Helga Spindler: Das passt hervorragend zusammen, es kommt nur drauf an, wie man Eigenverantwortung definiert! Die Eigenverantwortung ist Teil des staatlichen Aktivierungskonzepts, "unabhängig" von der staatlichen Existenzsicherung zu werden und bedeutet nur, dass man sich sein Existenzminimum irgendwo anders in der Gesellschaft zusammensuchen soll, ob in der Familie, durch Flaschensammeln, durch Prostitution, durch prekäre Selbstständigkeit oder durch niedrigen Arbeitslohn. Das alles ist aus staatlicher Sicht - wenn es knapp wird, verbunden mit Tafelspeisungen - eigenverantwortlich.

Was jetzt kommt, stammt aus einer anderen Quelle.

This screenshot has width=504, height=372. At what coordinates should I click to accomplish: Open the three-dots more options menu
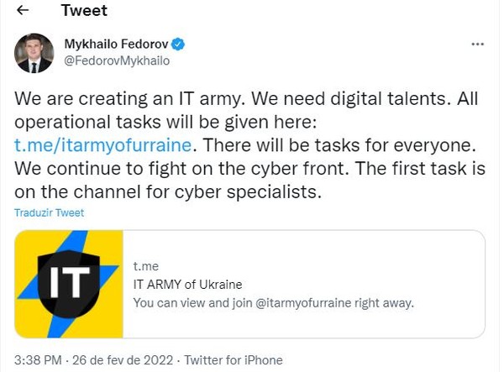click(x=477, y=45)
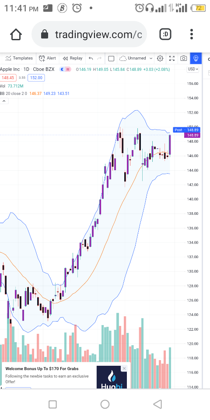Expand the Unnamed layout dropdown
Image resolution: width=210 pixels, height=420 pixels.
coord(136,58)
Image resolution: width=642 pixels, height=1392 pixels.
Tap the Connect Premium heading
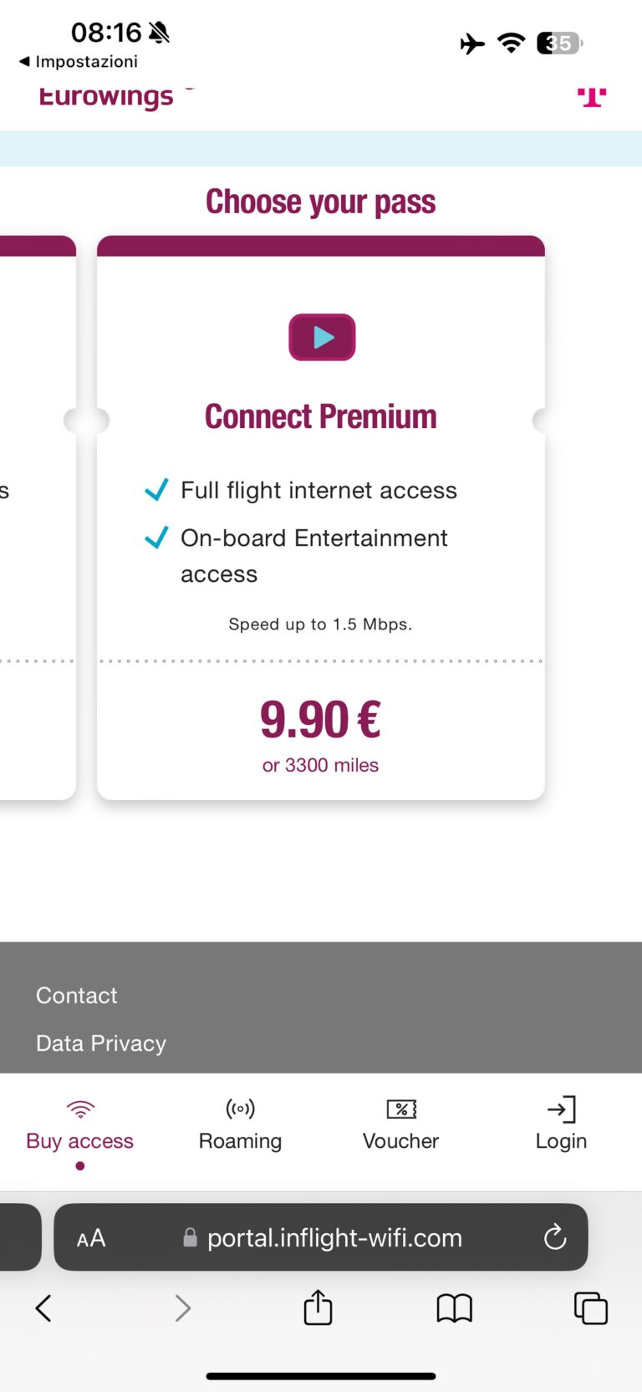pyautogui.click(x=321, y=416)
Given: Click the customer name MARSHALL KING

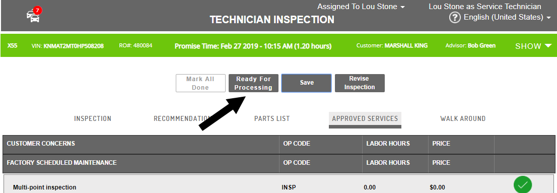Looking at the screenshot, I should coord(406,45).
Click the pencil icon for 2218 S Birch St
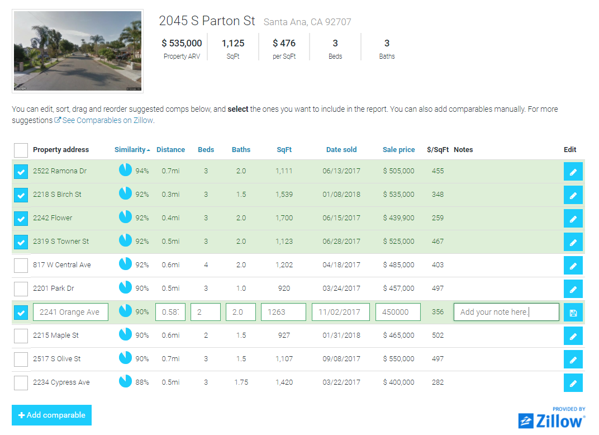This screenshot has height=435, width=599. click(573, 195)
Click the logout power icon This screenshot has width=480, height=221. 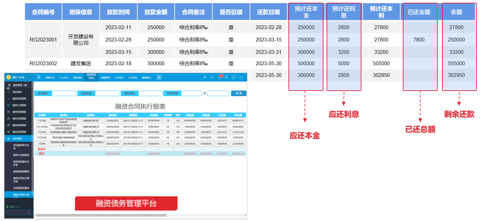tap(241, 77)
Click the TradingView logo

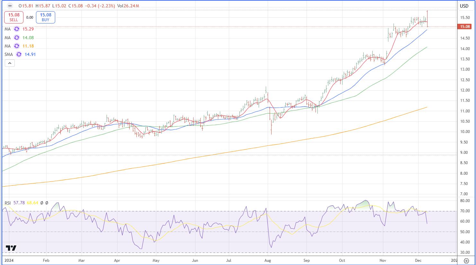(11, 248)
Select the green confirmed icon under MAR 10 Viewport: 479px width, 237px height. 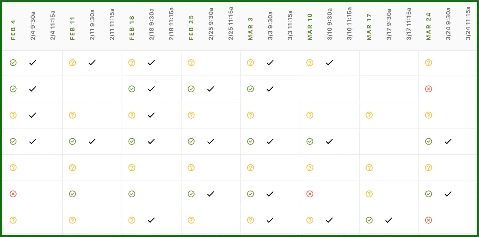(x=310, y=141)
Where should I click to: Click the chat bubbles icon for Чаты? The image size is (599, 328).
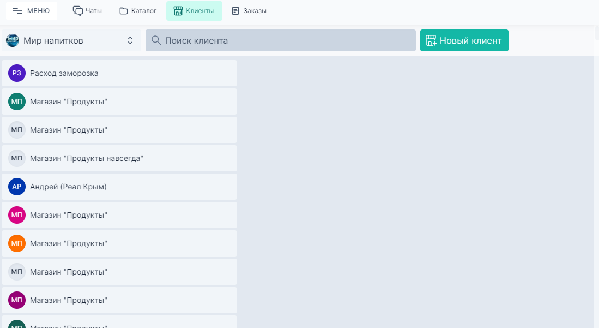pyautogui.click(x=78, y=11)
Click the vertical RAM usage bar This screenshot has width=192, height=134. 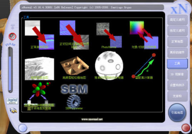pos(10,70)
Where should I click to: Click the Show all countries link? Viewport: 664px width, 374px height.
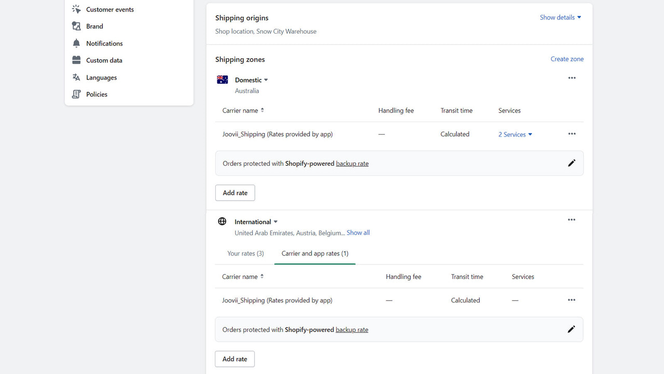pyautogui.click(x=358, y=232)
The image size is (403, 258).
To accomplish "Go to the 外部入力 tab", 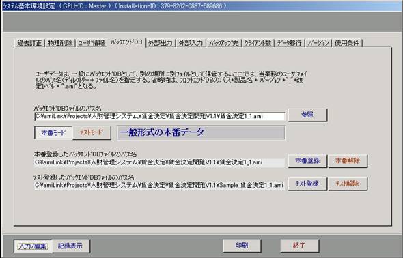I will (x=191, y=43).
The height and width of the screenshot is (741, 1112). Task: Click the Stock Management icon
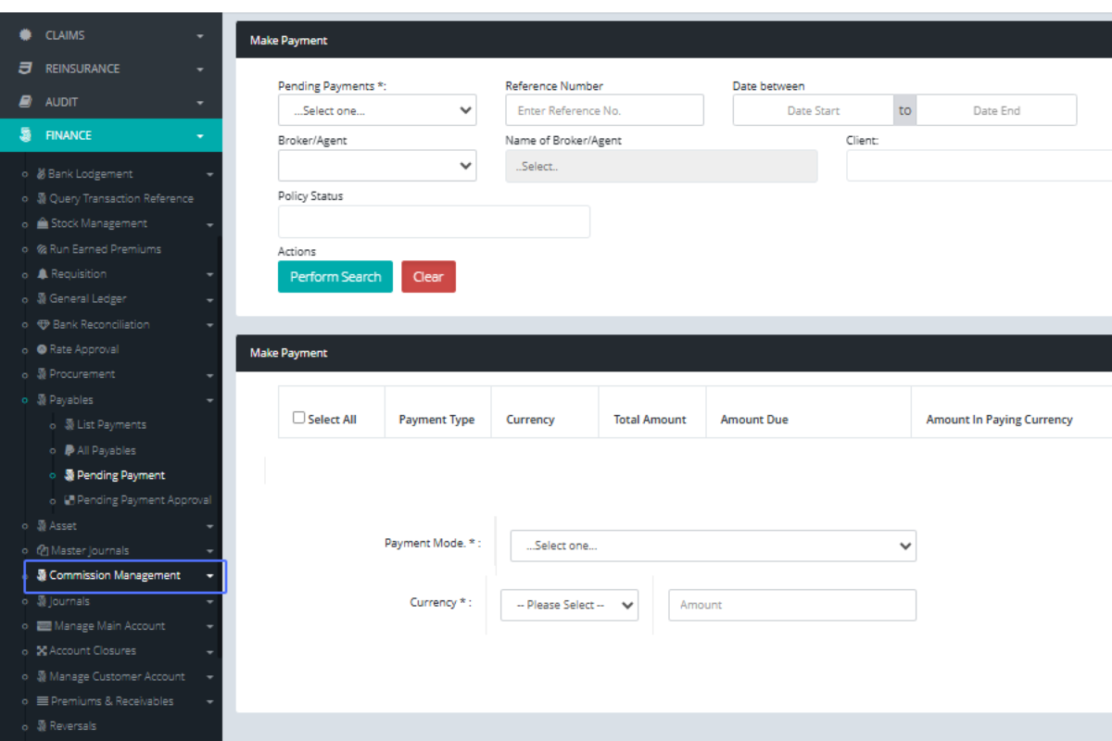(x=43, y=224)
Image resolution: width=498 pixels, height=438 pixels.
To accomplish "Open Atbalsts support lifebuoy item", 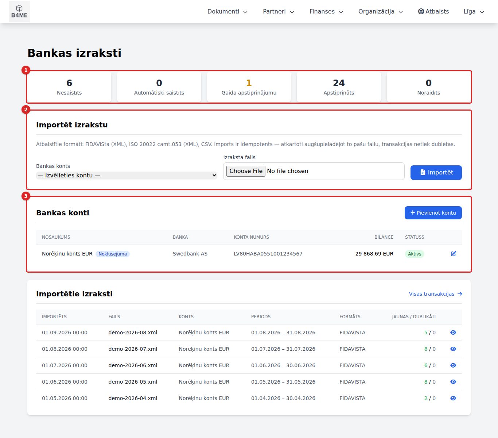I will pos(433,12).
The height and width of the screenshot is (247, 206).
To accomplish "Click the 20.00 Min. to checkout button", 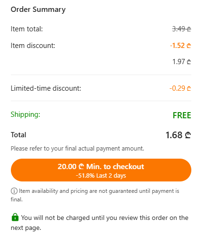I will click(101, 170).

Statt sich "passiv" durch Sozialleistungen "alimentieren" zu lassen und damit unerkannt wie jeder andere einkaufen zu gehen, muss man sich bei den Tafeln "aktiv" um seine Lebensmittel kümmern. Gleichzeitig werden Ehrenamtler und vor allem Unternehmen und Privatspender aktiviert, die das zum Imagegewinn nutzen können und denen man gern eine Spendenquittung zukommen lässt, auch wenn sie die Steuereinnahmen , aus denen die Existenzsicherung finanziert werden muss, vermindert. Und weil sich diese Sachspenden statistisch im Ausgabeverhalten niederschlagen, gewinnt man jedes Jahr eine bessere Begründung, den Regelsatzanteil für Lebensmittel niedriger zu bemessen.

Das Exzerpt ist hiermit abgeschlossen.